The police found a medicine bottle of Ritalin (Methylphenidate, sold under the trade name Ritalin among others, is a stimulant medication used to treat attention deficit hyperactivity disorder and narcolepsy. It is a first line medication for ADHD) in my right pocket and 8 grams of blanquita (cocaine) of in my left pocket. Ritalin was known as ‘titi’ among us Cuban pill poppers. I was taken to the police station in Havana Vieja for booking. I know that I should have ditched the pills. I got 3 years imprisonment.
When Castro cleaned out the prisons I got exiled to the United States.
I got to thinking one day either Paco is a very good storyteller or an excellent liar. The jury is still deliberating on door number two.
Paco has been working for me ever since we became friends. I own a small construction company removing asbestos.
Although I don’t know his real name and don’t care if he ever tells me. I pay him up under the table. Now when the day comes when he’s too old to work and hasn’t put anything into the Social Security kitty. That’s on him.

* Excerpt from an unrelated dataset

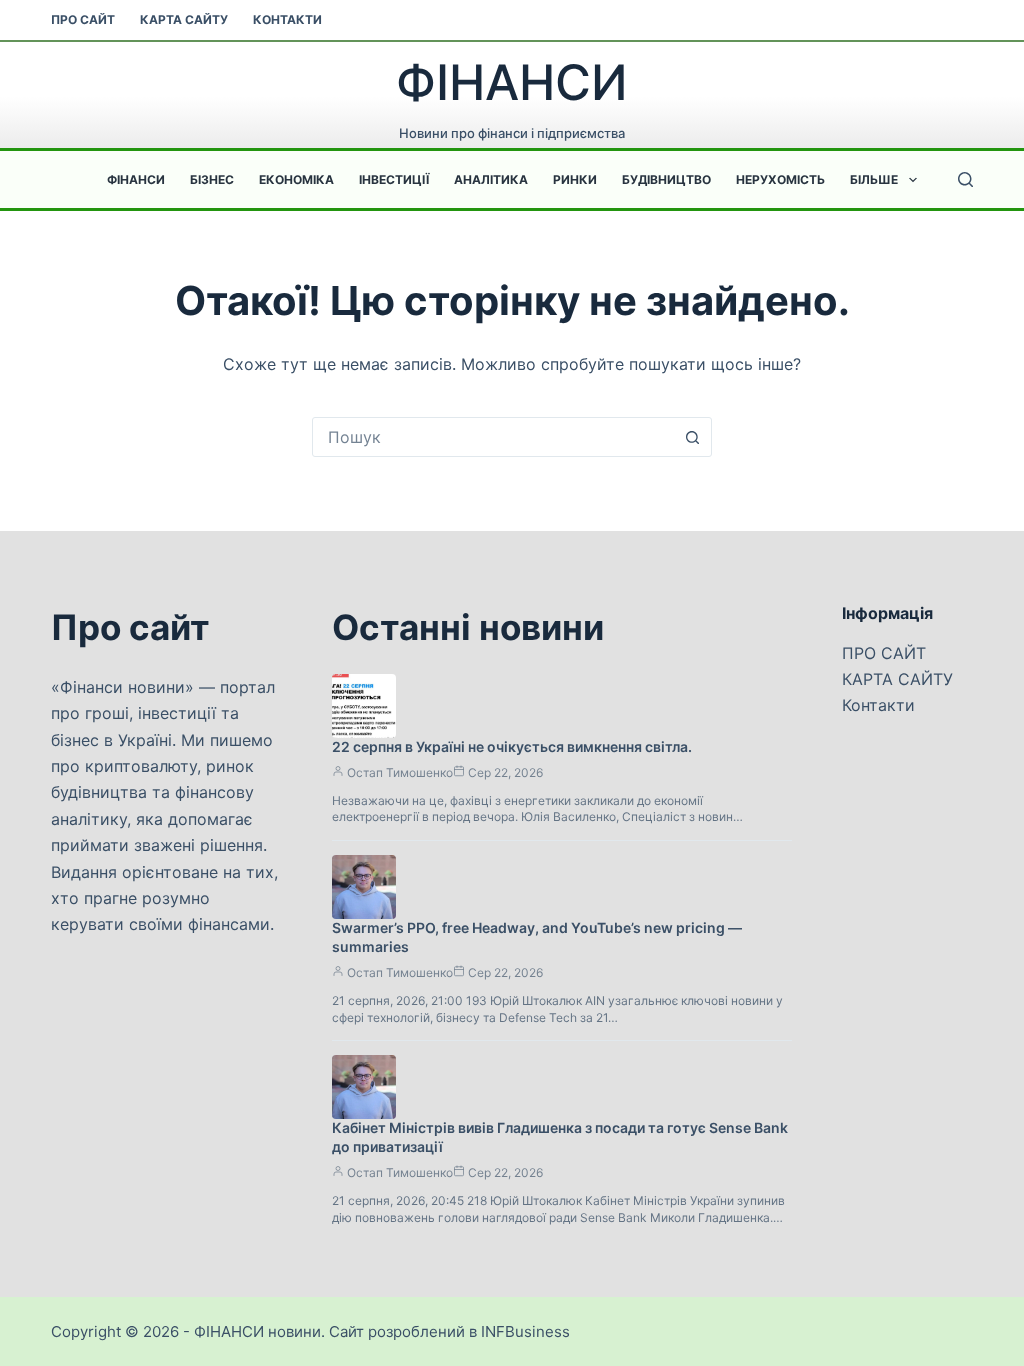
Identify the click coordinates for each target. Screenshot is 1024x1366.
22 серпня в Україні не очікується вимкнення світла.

Well in truth he doesn’t have to worry about retiring here in the United States. You would think that someone with all those misadventures and who was so hell bent on getting to this country would lay low.
Paco tries to sneak an ounce of Jamaican weed on a jail visit with and old friend. The dogs sniffed the weed out long before he would see his friend behind that thick glass.
I surmise they have all the time in the world to smoke. I would have helped him but no one knew his real or full name. Rumor surface about 10 months later that Paco in a twist of irony got shipped back to Cuba. What was Paco thinking about?